6. The method according to claim 1 wherein the cells are cancer cells.
7. The method according to claim 1, wherein the cells are stem cells.
8. A computer program product encoded on a computer-readable storage medium, wherein the computer program product comprises instructions for:
(a) calculating a probability distribution of three or more nucleic acid target sequences in a cell of the subject;
(b) calculating a percent methylation and a Jensen-Shannon distance (JSD) at each of the nucleic acid target sequences;
(c) determining chaos of DNA methylation by comparing the probability distribution of allele chaos with a control probability distribution to obtain an average percent methylation and an average JSD for each nucleic acid target sequence.
9. The computer program product according to claim 8, further comprising a step of correlating the chaos of DNA methylation with the age of the cell.
10. The computer program product according to claim 9, further comprising instructions for selecting a treatment for the subject based upon the age of the cell.
11. The computer program product according to claim 8, further comprising instructions for:
(d) assigning a score to the amount of chaos of DNA methylation;
(e) comparing the score to a first threshold; and
(f) classifying the subject as being likely to respond to a treatment, if the score exceeds or falls below a first threshold;
wherein each of steps (d), (e), and (f) are performed after step (c), and wherein the first threshold is calculated relative to a first control dataset.
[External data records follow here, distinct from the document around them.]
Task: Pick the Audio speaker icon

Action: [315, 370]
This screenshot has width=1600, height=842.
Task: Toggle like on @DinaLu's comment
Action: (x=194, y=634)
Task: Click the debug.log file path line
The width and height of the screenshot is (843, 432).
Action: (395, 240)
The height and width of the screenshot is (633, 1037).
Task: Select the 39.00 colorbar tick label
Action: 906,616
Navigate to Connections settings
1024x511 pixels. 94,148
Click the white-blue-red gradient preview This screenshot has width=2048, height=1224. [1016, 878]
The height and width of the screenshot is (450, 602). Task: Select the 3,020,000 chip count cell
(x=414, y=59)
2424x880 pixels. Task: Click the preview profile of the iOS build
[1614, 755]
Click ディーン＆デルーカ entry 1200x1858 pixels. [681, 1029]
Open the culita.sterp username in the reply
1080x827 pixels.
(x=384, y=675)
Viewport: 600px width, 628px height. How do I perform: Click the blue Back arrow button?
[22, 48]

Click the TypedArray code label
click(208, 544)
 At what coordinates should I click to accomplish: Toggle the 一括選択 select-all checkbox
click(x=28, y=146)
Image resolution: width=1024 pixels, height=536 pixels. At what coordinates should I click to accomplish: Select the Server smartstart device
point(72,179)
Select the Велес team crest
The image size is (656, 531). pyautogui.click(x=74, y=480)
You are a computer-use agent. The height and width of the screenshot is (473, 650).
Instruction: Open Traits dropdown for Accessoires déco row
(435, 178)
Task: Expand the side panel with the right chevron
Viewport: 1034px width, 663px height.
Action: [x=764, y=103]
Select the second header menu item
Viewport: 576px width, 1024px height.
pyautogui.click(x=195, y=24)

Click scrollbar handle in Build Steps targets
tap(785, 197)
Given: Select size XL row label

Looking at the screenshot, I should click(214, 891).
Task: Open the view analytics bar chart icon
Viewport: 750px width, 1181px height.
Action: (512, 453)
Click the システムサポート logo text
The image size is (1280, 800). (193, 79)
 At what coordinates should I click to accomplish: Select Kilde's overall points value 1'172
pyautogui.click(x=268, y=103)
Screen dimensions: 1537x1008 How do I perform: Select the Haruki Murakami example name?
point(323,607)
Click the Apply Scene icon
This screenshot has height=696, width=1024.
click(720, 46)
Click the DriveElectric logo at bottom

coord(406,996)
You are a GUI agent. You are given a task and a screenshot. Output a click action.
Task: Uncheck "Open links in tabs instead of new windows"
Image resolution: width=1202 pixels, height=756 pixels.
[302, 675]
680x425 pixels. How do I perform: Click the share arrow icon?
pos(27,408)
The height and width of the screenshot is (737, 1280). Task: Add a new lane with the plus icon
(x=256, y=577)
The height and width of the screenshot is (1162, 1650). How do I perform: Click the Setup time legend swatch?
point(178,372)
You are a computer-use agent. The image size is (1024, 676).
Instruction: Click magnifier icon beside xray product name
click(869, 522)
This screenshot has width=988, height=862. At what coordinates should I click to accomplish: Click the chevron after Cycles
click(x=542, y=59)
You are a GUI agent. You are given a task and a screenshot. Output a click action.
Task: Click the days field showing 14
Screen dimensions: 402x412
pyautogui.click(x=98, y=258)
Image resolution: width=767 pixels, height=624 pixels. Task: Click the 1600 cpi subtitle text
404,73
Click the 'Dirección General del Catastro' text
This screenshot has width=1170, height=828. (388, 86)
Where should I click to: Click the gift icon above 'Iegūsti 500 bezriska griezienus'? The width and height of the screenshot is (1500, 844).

12. A system comprising the computer program product of claim 8 and one or more of:
(a) a processor operable to execute a program; and
(b) a memory associated with the processor.
13. A kit comprising one or more primer complementary to at least one target sequence selected from Tables 1, 4, or 5 and instructions for performing the method of claim 1.
14. The kit of claim 13, wherein the at least one target sequence comprises three target sequences.
15. The kit of claim 13, wherein the at least one target sequence is chosen from Table 1, 4, or 5.
16. The kit of claim 13, wherein the one or more primer comprises at least one set of amplifying primers, each comprising a forward primer and a reverse primer chosen from Table 2 or a variant thereof having at least 75% sequence identity thereto.
17. The kit of claim 13 further comprising one or more reagent for bisulfite sequencing.
18. The kit of claim 13 further comprising a therapeutic agent for delivery to a subject when the subject is determined to have an DMC age greater than actual age.
19. The kit of claim 13 further comprising a computer program product comprising instructions for one or both of (i) sequencing DNA in a cell to obtain at least a portion of nucleic acid sequence of the at least one nucleic acid target sequences; and (ii) analyzing at least a portion of the nucleic acid sequence of the at least one nucleic acid target sequences to determine methylation levels at one or a plurality of CpG sites within the at least one nucleic acid target sequences.
20. A method treating a subject comprising:
(a) calculating a probability distribution of three or more nucleic acid target sequences in cells or biological fluids of the subject;
(b) calculating a level of DNA methylation probabilistic distribution at each of the nucleic acid target sequences;
(c) determining an estimated age of the subject by comparing the probability distribution of allele chaos within the three or more nucleic acid target sequences relative to a control probability distribution to obtain an average percent methylation and an average Jensen-Shannon distance (JSD) for each nucleic acid target sequence; and
(d) administering a hypomethylating drug, anti-inflammatory drug, smoking cessation treatment, administering a GLP1 targeting drug, or a calorie restricted diet to the subject when the estimate age is greater than the actual age of the subject.